### DATA ###

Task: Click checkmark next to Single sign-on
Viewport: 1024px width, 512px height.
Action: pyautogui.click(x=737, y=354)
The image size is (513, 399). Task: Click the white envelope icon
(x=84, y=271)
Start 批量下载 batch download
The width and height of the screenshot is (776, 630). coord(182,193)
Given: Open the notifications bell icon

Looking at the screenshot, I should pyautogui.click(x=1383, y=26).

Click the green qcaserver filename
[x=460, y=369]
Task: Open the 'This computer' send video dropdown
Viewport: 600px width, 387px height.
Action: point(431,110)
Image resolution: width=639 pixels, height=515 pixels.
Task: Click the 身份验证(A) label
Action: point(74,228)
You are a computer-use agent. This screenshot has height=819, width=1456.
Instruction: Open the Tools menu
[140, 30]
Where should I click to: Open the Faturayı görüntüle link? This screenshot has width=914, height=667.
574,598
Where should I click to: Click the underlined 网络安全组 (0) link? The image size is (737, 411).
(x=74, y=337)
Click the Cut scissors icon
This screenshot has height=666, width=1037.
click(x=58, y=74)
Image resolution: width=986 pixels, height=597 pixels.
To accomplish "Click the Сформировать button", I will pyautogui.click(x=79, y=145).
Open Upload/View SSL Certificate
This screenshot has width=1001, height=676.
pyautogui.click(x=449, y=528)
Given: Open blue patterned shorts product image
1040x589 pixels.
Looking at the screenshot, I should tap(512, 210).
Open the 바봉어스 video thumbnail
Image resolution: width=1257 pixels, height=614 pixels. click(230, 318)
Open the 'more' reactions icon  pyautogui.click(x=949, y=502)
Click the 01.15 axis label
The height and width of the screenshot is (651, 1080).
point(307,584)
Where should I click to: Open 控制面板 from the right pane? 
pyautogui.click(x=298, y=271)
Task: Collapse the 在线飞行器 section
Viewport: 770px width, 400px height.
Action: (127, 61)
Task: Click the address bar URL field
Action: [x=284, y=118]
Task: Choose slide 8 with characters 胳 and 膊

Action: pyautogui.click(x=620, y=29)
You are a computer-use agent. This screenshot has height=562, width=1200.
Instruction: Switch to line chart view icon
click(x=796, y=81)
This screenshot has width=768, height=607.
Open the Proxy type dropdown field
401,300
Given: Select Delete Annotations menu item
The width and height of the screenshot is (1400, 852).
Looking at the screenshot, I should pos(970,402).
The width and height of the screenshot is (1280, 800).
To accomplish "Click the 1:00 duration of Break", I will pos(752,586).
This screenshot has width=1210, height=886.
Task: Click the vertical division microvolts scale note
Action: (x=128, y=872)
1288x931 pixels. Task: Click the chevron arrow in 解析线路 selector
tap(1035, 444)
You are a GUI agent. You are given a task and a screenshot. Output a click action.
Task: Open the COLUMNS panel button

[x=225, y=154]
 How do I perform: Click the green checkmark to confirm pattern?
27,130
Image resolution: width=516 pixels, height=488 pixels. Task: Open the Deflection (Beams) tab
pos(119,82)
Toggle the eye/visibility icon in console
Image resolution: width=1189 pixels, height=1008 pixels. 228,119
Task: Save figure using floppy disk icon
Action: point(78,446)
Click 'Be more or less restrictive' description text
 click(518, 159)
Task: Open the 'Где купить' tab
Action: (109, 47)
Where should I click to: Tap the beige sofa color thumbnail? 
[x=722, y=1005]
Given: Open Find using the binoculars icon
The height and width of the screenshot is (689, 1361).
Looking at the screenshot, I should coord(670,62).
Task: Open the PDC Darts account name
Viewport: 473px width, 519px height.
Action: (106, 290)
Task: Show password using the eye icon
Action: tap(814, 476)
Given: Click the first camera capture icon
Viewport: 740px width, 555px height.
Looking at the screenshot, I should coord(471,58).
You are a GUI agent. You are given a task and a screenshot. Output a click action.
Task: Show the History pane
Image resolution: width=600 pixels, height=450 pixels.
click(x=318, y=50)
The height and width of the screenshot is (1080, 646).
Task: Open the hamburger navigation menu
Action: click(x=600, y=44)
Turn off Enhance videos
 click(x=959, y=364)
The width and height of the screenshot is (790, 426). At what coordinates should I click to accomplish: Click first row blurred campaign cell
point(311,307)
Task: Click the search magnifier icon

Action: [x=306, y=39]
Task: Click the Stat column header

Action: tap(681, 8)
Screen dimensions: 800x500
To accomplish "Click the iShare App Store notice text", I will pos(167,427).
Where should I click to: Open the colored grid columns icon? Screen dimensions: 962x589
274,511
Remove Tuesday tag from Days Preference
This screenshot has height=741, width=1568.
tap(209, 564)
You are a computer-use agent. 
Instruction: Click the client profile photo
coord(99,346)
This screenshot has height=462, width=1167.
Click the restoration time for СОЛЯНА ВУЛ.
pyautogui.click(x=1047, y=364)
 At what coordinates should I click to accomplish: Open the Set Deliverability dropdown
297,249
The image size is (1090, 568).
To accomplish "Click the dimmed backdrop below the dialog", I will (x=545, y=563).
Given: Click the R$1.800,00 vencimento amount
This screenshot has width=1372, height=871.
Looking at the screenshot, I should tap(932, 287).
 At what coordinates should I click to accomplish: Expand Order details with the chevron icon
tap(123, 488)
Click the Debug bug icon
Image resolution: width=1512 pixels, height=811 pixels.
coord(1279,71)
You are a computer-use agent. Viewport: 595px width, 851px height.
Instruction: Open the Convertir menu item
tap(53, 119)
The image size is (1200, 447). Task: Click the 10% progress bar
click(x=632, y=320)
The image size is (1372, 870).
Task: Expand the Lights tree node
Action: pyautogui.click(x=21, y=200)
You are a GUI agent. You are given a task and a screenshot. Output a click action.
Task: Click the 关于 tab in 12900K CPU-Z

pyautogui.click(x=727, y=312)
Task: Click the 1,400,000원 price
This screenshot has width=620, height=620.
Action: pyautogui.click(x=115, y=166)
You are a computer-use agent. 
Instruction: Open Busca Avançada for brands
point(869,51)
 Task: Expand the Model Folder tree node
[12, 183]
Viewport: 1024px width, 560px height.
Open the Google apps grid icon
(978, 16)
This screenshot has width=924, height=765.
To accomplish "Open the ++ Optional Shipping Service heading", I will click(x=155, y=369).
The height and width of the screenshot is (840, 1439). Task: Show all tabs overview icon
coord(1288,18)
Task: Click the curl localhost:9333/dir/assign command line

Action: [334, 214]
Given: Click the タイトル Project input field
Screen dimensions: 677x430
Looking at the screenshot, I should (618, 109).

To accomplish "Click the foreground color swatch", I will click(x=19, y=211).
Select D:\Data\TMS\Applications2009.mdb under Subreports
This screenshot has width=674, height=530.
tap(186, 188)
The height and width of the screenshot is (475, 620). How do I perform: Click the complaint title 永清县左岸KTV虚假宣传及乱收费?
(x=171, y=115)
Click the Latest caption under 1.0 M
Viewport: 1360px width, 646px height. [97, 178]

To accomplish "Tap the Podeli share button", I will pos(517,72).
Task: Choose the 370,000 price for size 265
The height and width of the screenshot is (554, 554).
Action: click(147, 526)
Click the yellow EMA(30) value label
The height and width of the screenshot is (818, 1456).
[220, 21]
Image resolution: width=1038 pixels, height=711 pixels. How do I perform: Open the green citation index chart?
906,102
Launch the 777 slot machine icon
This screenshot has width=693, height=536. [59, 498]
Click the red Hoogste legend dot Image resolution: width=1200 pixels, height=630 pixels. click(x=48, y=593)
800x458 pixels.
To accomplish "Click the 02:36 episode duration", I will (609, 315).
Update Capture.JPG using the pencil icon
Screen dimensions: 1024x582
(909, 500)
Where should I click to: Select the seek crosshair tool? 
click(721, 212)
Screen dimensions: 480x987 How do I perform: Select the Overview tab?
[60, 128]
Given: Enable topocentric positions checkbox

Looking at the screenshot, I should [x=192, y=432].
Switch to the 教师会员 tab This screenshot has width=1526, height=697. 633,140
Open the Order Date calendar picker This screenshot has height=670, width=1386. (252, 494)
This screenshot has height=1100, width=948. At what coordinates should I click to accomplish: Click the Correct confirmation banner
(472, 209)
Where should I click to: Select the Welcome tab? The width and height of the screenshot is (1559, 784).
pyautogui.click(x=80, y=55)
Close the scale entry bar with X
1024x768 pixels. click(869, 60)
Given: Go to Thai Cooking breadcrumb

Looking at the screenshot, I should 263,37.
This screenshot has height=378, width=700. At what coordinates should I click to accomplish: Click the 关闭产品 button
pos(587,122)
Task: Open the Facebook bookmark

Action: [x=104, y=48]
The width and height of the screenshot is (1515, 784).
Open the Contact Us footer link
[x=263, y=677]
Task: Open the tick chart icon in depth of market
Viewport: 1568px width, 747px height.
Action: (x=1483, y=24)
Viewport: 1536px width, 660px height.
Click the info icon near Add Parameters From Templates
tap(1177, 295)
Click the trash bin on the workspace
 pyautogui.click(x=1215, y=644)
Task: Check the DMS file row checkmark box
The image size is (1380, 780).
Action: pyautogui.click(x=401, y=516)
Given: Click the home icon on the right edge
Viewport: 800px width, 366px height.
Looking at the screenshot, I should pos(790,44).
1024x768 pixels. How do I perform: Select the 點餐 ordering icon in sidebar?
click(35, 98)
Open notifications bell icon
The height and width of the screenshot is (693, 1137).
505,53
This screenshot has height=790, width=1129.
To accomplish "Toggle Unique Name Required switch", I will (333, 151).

###

EXERCISE INSTRUCTIONS >>
Filter the entries and keep only the lines holding "computer".

RESULT OF THE EXERCISE >>
Task: Open the 'This computer' send video dropdown
You are a computer-use agent. This screenshot has height=819, width=1456.
You are a computer-use agent. This screenshot has height=562, width=1200.
You are a computer-use agent. 
You are a computer-use agent. Viewport: 595px width, 851px height.
You are a computer-use agent. 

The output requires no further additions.